Given request>
Please reproduce everything in the listing below from the line containing "This screenshot has height=1706, width=2174." down to the line containing "will [x=67, y=168].", both included, without changing a character.

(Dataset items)
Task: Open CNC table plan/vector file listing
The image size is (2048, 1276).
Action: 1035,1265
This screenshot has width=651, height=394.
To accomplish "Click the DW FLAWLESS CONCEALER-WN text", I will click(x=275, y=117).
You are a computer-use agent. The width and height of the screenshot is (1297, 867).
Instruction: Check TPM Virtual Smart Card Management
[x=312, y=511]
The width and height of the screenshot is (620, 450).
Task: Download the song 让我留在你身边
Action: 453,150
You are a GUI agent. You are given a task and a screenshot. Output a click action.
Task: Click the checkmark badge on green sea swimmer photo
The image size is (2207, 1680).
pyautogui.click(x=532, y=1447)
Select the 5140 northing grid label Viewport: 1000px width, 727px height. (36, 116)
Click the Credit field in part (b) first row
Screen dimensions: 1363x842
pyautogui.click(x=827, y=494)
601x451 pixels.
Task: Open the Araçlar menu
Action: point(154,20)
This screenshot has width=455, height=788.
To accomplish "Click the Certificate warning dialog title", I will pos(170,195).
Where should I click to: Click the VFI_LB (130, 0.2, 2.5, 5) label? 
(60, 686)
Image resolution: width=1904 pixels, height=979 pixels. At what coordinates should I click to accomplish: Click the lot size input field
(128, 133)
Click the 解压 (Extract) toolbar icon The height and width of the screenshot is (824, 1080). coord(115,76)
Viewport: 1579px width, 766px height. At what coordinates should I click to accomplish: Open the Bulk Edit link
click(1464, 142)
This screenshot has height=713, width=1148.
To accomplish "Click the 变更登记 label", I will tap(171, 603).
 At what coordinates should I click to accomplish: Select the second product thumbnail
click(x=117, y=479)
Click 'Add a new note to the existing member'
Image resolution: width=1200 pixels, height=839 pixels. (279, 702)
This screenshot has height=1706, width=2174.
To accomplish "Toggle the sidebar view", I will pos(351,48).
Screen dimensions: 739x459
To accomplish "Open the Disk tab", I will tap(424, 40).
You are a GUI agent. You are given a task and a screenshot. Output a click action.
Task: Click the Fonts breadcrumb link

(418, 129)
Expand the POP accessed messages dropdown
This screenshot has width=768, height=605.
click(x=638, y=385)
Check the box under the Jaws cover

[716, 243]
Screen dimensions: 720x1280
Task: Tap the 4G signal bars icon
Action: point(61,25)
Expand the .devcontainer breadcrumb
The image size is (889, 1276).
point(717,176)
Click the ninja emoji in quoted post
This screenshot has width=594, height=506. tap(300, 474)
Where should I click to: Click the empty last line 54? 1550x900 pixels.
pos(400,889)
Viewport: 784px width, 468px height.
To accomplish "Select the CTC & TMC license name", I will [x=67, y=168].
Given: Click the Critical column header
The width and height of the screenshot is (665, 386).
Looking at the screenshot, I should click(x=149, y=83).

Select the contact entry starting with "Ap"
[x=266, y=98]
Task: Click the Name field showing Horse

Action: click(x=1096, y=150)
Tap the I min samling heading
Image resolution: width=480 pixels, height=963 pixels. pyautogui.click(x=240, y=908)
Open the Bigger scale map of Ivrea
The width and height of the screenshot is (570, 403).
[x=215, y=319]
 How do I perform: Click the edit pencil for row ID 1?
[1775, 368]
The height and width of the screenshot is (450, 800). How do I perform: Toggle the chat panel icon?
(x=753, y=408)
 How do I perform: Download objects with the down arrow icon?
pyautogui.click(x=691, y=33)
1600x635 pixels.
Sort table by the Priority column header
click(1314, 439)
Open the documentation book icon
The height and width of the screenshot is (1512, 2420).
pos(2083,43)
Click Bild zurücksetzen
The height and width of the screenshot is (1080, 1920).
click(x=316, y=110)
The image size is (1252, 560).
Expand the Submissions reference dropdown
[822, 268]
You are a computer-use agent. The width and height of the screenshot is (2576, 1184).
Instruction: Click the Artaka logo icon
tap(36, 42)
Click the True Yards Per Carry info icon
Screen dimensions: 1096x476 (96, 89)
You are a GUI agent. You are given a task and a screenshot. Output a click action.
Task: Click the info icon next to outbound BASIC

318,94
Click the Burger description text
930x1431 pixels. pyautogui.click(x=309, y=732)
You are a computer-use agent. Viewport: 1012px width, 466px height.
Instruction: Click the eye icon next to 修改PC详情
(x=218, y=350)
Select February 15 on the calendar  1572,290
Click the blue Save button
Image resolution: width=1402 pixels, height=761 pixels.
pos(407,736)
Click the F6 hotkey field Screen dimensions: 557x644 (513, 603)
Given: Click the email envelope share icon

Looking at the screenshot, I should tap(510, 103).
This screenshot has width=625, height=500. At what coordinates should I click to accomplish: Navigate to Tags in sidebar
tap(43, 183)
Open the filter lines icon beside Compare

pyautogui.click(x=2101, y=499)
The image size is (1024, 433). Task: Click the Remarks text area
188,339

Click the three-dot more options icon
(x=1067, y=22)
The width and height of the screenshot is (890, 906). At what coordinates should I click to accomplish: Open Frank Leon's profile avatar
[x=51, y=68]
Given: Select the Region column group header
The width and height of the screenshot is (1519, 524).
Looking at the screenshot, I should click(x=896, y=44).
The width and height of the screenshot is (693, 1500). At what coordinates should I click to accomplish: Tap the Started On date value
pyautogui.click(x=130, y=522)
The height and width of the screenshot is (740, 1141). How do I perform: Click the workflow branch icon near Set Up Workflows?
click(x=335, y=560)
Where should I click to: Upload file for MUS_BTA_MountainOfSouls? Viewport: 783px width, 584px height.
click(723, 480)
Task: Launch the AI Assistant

Full response>
This screenshot has height=1706, width=2174.
To accomplish "Toggle the sidebar view", I will pos(351,48).
Screen dimensions: 739x459
To accomplish "Open the Disk tab", I will tap(424, 40).
You are a GUI agent. You are given a task and a screenshot. Output a click action.
Task: Click the Fonts breadcrumb link

(418, 129)
Expand the POP accessed messages dropdown
This screenshot has width=768, height=605.
click(x=638, y=385)
Check the box under the Jaws cover

[716, 243]
Screen dimensions: 720x1280
Task: Tap the 4G signal bars icon
Action: point(61,25)
Expand the .devcontainer breadcrumb
The image size is (889, 1276).
point(717,176)
Click the ninja emoji in quoted post
This screenshot has width=594, height=506. tap(300, 474)
Where should I click to: Click the empty last line 54? 1550x900 pixels.
pos(400,889)
Viewport: 784px width, 468px height.
To accomplish "Select the CTC & TMC license name", I will [x=67, y=168].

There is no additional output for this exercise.